His guests slowly but dutifully turned their attention to their meals. Rhodrick glanced down the table at Miss Fairchild. If a gaze could actually spark fire, the whole dining room would have been ablaze at that moment.
Seventeen
W hen the ladies retired to the salon so that the men could enjoy the American cheroots Lord Pool had brought, Margaret smiled and chatted and did her best to maintain her composure, but it was very difficult to do, given her growing uncertainties about Miss Fairchild.
She’d been so pleased to have made her acquaintance, so pleased for Rhodi…until the young woman had mentioned Owen Percy.
Fortunately, Lady Pool asked the burning question for her. “How is it, Miss Fairchild, that you came all this way with Mr. Percy? Were you previously acquainted with him?”
“Oh,” Miss Fairchild said, averting her gaze as her fingers flitted around a charm she wore about her neck. “We are cousins, actually.”
Lady Pool seemed satisfied with that answer, but Margaret was not. She knew it was not true. “Cousins?” she repeated skeptically.
“Once removed,” Miss Fairchild added hastily, then raised a brow, challenging Margaret’s scrutiny of her.
“How remarkable,” Margaret said, forcing a smile. “Mr. Percy and I are second cousins, and I am quite certain he never mentioned another cousin. And Rhodi and I have been friends since we were children, and certainly he never mentioned—”
“Perhaps our relation is more than once removed,” Miss Fairchild said, and glanced at her lap as she nervously cleared her throat. “You…you seem surprised by our acquaintance, but Mr. Percy has been gone from Wales a long time—”
“Not long enough,” Lady Pool said curtly.
Miss Fairchild looked shocked by Lady
Pool’s response.
“I am sure he was a perfect gentleman in England, Miss Fairchild,” Margaret said politely, “for he is very good at pretending. But around here, he is very unwelcome.”
“Margaret!” Lady Pool said. “You are speaking of her cousin!”
“Oh,” Margaret said airily, looking at Miss Fairchild. “If Miss Fairchild is acquainted with Mr. Percy, she cannot be surprised, I am certain.”
Miss Fairchild blushed. “How long did you say you’d been acquainted with the prince?” she asked, changing the subject.
“All my life,” Margaret said. “Our fathers served in the Royal Navy together. We’ve known one another from the nursery.”
“Then you must have known his late wife.”

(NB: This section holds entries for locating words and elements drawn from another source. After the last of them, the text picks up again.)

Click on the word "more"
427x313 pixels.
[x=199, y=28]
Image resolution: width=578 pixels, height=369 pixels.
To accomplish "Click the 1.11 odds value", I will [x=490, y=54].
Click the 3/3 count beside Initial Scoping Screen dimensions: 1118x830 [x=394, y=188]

“Of course,” Margaret said. “Very well, in fact.”
“You’ve been such a very good friend to him, Margaret,” Lady Pool said. “You were so dear to him when Eira passed.”

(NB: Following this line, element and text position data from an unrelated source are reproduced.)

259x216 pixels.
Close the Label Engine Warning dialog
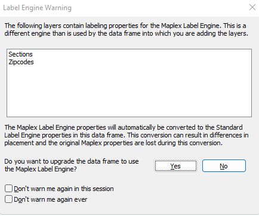click(252, 7)
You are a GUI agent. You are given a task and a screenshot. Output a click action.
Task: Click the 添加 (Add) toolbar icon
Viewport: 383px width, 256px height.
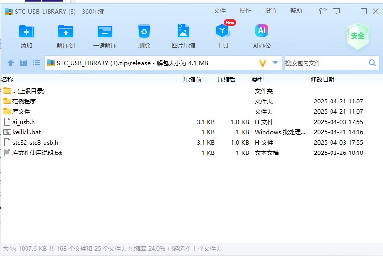(x=26, y=32)
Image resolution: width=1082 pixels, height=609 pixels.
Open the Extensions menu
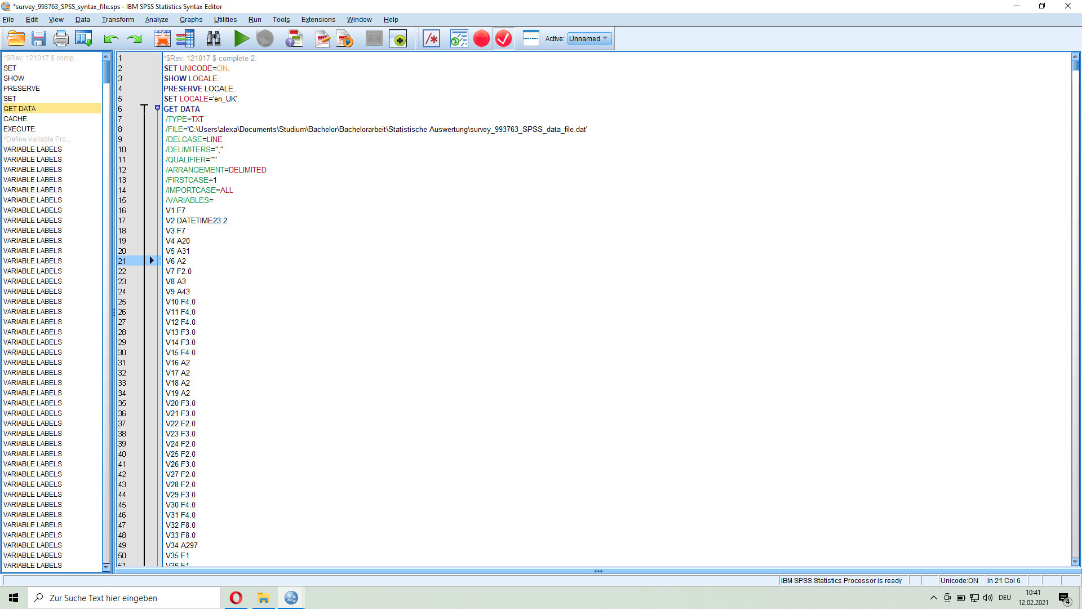pyautogui.click(x=318, y=20)
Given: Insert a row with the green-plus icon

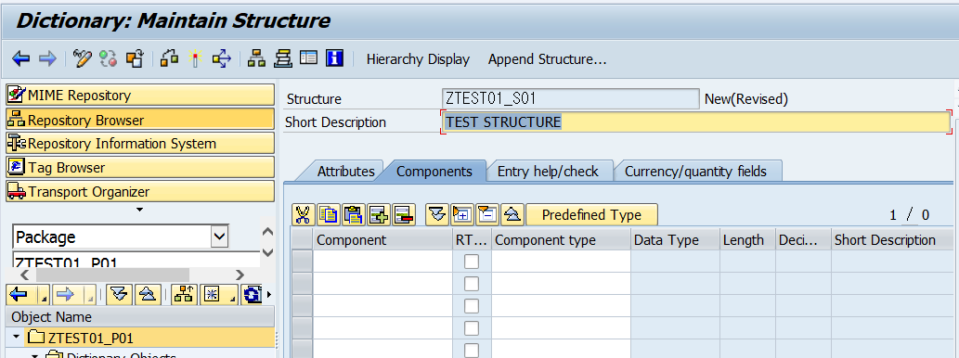Looking at the screenshot, I should 379,214.
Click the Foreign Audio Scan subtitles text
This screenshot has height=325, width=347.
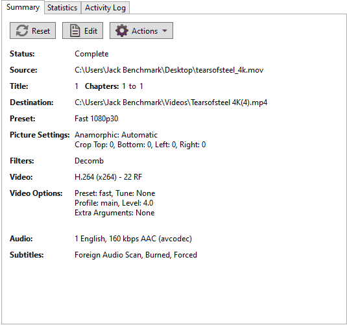click(136, 255)
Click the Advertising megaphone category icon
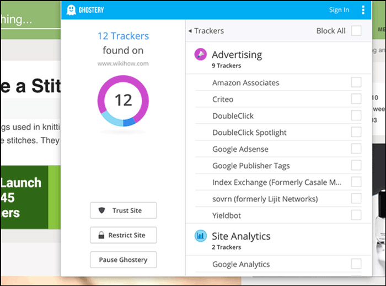Viewport: 386px width, 286px height. point(200,54)
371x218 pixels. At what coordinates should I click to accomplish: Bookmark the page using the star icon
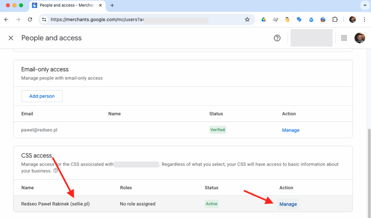(x=246, y=19)
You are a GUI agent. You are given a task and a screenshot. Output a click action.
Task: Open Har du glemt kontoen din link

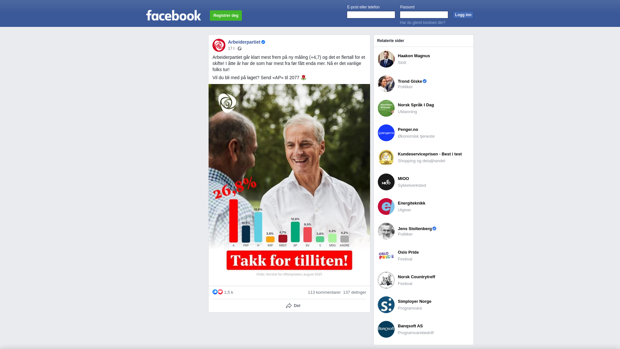point(422,23)
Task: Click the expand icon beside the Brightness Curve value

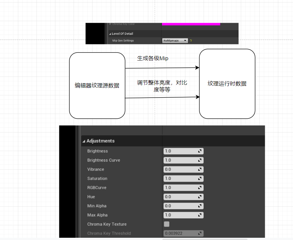Action: [x=200, y=160]
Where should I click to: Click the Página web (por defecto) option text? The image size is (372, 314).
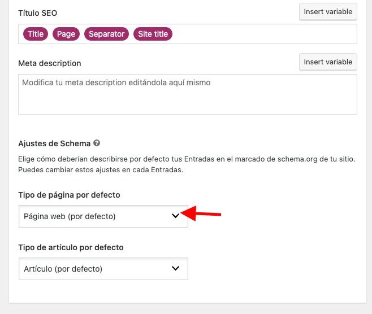coord(70,216)
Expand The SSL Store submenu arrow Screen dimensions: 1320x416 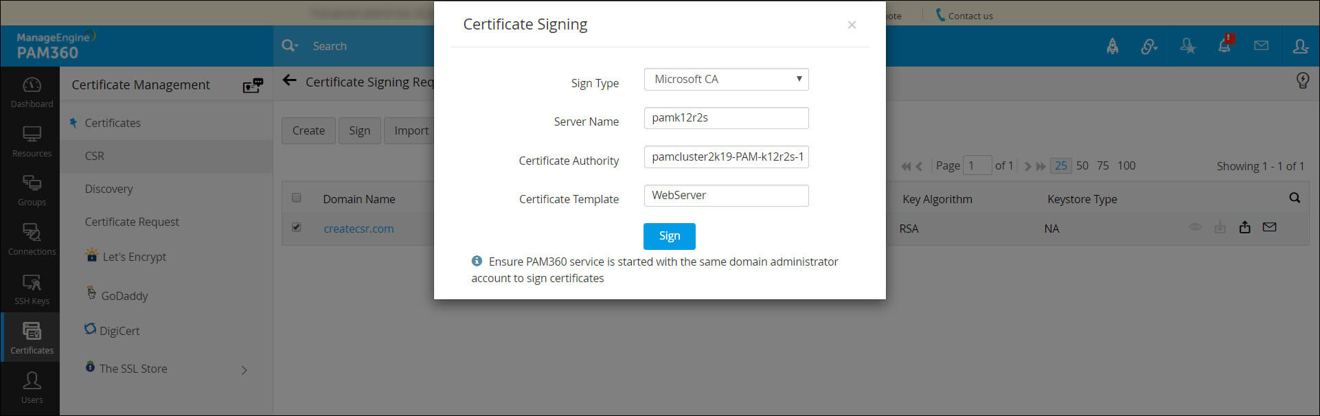[244, 370]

Margaret smiled thinly. “I did what any friend would have done.”
But Lady Pool looked at Greer and said, “The prince’s wife died in childbirth, you see.” She sighed and shook her head. “He was devoted to her. I daresay it broke his heart.”
Margaret added, “It is the reason, I think, he has never remarried. He could never bring himself to consider another.”

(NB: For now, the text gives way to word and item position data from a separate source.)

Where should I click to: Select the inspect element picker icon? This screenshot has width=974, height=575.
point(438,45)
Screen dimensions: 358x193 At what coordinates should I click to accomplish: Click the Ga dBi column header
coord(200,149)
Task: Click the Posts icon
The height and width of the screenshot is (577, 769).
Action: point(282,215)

“If I may…how long were they married?” Miss Fairchild asked.
“Three years—that is all,” Margaret said sadly.
“And he never remarried?”
“Oh no,” Margaret said, thinking back to the time Rhodrick had sequestered himself here, alone with his grief.
“What of Lady Freemont?” Lady Pool asked. “She is newly widowed and living in that huge old house in Llandrindod Wells.”
“He will not consider it,” Margaret said firmly. “Lord knows I have tried, and so has his sister, Nell.”
“Oh, she is so bright and lovely,” Lady Pool said with an admiring smile.
“And she has tried very hard to make a match for her brother, as have I, but he cannot bear to go through it all again.”